The immediate benefit of ALM is to create a huge repository of reusable test scenarios. “Eighty percent of the previous year’s tests can be reused and much of the remainder can be adapted,” comments Ismail. “Compared with starting from scratch this saves us a huge amount of man hours.
Compared with three years ago, these efficiencies have eliminated up to 30,000 man hours from our year-end test cycles. Our repository currently has close to 100,000 scenarios across a broad array of business systems functionality, and continues to grow with every release.” Time saved means more time for more testing. “In the first year we were doing between 9,000 and 12,000 scenarios,” says Ismail.
Time saved means more time for more testing. “In the first year we were doing between 9,000 and 12,000 scenarios,” says Ismail.

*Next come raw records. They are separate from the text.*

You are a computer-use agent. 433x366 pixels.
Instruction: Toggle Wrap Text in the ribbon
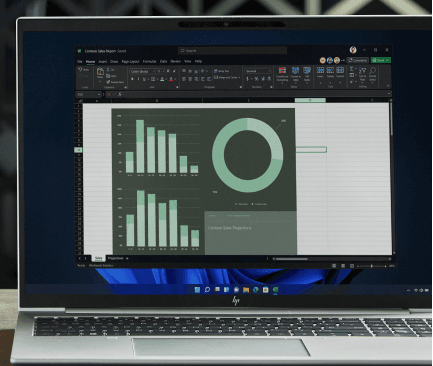click(222, 71)
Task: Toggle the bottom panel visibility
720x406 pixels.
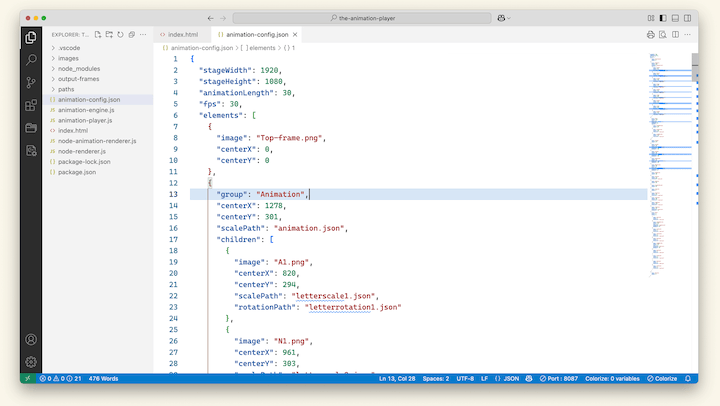Action: click(676, 18)
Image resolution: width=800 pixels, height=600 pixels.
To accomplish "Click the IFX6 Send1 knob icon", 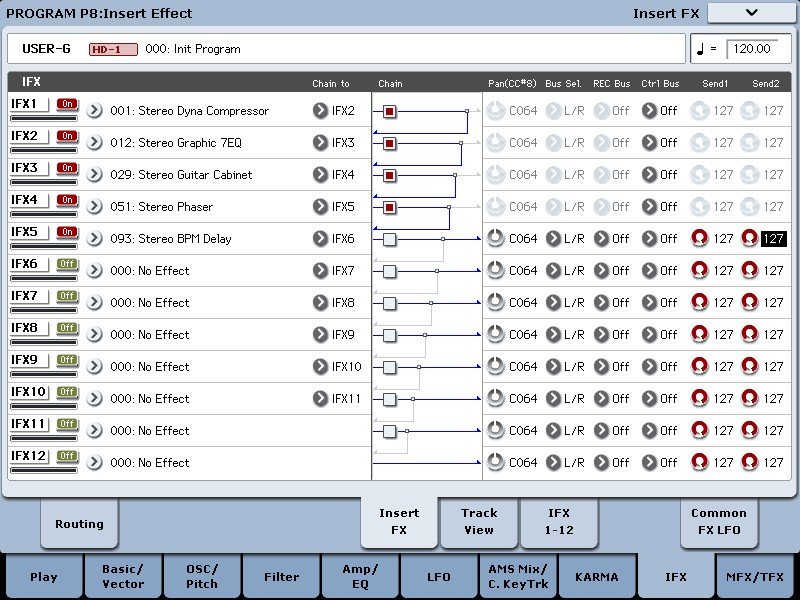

“Today, without any direct increase in headcount, we’re doing 40,000 scenarios for the same project, a rise of nearly 350 percent. We’ve gone from 12-15 minutes per scenario to 1-2 minutes with an experienced tester, which equates to an 86 percent reduction in time taken per test. All this made it possible for us to achieve unqualified audit reports for the testing practices for two years in a row. ALM allows us to automate where we need it, which in turn releases team members to provide analytical oversight where it’s needed most.”
What this means for the business, he continues, is reduced risk, better reporting and a clearer audit process.

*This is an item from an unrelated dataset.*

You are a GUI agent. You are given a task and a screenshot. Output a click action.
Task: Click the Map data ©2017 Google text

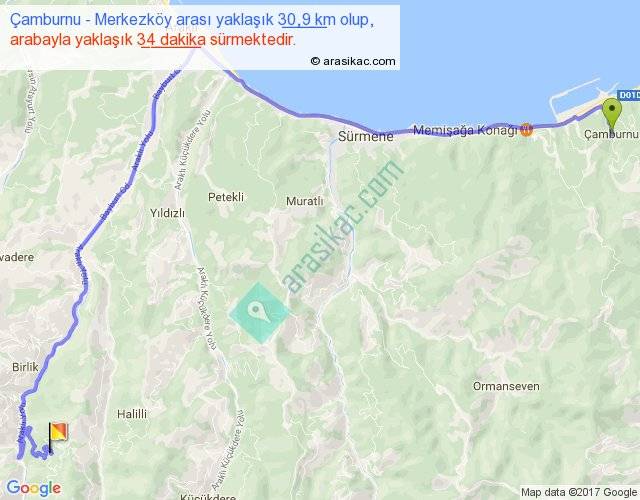pyautogui.click(x=579, y=492)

“Also, because we use subject matter experts from the business, not IT – in new projects, we’re now more efficient in how we use these experts. Previously we may have needed to take them away from the business for four months, that’s now halved. We’ve reduced our impact on operations and it has boosted our credibility with business users. Buy-in has gone through the roof.”
Ismail believes Medscheme is using ALM beyond all original expectations. “We make sure to regularly refresh all test data with recent production data. Checking these results would normally take a senior tester four to six hours. Using Micro Focus Unified Functional Testing we’ve brought this down to 20 minutes. That’s up to 95 percent faster than previously. It’s another massive saving.
“For me, the culture in our team is that innovation is not a question of doing something more creatively. The whole point of innovation is having an understanding of what capability is available and then applying it in a context that was not previously considered. Capability and intent are two very different things. We don’t see this as risky. All we’re doing is applying ALM within a context that challenges the traditional approach to facilitating test cycles between IT and business, and it works very well.
“I believe our approach to User Acceptance Testing is significantly different to the typical industry approach. We’ve married the benefits of automation, with the need for strong analytical oversight from manual testing, and have created a very powerful tool for business to keep IT on the straight and narrow, without introducing technical complexity. This makes it sustainable within the business domain, without compromising the areas of accountability or points of handover between the two parties,” concludes Ismail.